──────── Records ────────
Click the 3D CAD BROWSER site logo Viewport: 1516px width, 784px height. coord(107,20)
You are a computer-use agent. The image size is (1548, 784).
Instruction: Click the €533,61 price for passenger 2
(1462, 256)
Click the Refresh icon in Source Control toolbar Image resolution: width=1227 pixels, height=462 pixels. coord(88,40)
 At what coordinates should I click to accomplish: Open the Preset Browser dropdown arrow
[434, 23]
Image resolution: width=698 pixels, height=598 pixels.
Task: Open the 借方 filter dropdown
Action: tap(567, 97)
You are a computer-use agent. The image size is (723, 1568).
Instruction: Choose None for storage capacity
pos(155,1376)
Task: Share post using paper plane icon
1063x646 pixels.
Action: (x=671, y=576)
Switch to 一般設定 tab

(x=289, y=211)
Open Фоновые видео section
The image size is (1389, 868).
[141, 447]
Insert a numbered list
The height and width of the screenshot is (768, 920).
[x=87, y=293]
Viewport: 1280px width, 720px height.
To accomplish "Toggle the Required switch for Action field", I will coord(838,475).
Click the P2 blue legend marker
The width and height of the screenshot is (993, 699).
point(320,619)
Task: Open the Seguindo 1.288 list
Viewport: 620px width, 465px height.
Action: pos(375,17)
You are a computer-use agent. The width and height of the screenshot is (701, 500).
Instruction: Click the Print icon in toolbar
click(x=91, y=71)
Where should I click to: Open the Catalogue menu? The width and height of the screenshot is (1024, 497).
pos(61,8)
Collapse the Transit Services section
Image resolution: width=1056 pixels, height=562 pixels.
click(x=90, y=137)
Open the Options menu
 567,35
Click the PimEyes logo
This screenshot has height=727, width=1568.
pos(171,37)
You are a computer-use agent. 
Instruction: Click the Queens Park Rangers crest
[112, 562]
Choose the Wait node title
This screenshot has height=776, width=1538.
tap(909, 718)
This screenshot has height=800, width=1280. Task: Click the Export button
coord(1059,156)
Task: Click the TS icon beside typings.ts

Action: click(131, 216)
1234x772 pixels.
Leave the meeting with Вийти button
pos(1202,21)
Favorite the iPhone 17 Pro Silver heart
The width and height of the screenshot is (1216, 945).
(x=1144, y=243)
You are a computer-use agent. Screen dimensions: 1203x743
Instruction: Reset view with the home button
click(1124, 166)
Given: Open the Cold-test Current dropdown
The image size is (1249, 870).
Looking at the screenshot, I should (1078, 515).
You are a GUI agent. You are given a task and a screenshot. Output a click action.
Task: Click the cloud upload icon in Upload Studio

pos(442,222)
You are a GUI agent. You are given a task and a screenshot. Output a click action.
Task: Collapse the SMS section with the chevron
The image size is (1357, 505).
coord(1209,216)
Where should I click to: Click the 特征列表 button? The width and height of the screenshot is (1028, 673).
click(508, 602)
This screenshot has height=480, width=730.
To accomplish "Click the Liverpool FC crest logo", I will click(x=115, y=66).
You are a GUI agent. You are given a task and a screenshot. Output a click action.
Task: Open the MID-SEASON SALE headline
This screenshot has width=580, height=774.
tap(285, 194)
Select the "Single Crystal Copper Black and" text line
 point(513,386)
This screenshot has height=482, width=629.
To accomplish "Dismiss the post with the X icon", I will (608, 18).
────────
> **Written exercise**
Put the entries from the line containing "Viewport: 1280px width, 720px height." through the line containing "pos(442,222)" into a numbered list, with blank lines omitted.

> **The reply**
1. Viewport: 1280px width, 720px height.
2. To accomplish "Toggle the Required switch for Action field", I will coord(838,475).
3. Click the P2 blue legend marker
4. The width and height of the screenshot is (993, 699).
5. point(320,619)
6. Task: Open the Seguindo 1.288 list
7. Viewport: 620px width, 465px height.
8. Action: pos(375,17)
9. You are a computer-use agent. The width and height of the screenshot is (701, 500).
10. Instruction: Click the Print icon in toolbar
11. click(x=91, y=71)
12. Where should I click to: Open the Catalogue menu? The width and height of the screenshot is (1024, 497).
13. pos(61,8)
14. Collapse the Transit Services section
15. Image resolution: width=1056 pixels, height=562 pixels.
16. click(x=90, y=137)
17. Open the Options menu
18.  567,35
19. Click the PimEyes logo
20. This screenshot has height=727, width=1568.
21. pos(171,37)
22. You are a computer-use agent. 
23. Instruction: Click the Queens Park Rangers crest
24. [112, 562]
25. Choose the Wait node title
26. This screenshot has height=776, width=1538.
27. tap(909, 718)
28. This screenshot has height=800, width=1280. Task: Click the Export button
29. coord(1059,156)
30. Task: Click the TS icon beside typings.ts
31. Action: click(131, 216)
32. 1234x772 pixels.
33. Leave the meeting with Вийти button
34. pos(1202,21)
35. Favorite the iPhone 17 Pro Silver heart
36. The width and height of the screenshot is (1216, 945).
37. (x=1144, y=243)
38. You are a computer-use agent. Screen dimensions: 1203x743
39. Instruction: Reset view with the home button
40. click(1124, 166)
41. Given: Open the Cold-test Current dropdown
42. The image size is (1249, 870).
43. Looking at the screenshot, I should (1078, 515).
44. You are a GUI agent. You are given a task and a screenshot. Output a click action.
45. Task: Click the cloud upload icon in Upload Studio
46. pos(442,222)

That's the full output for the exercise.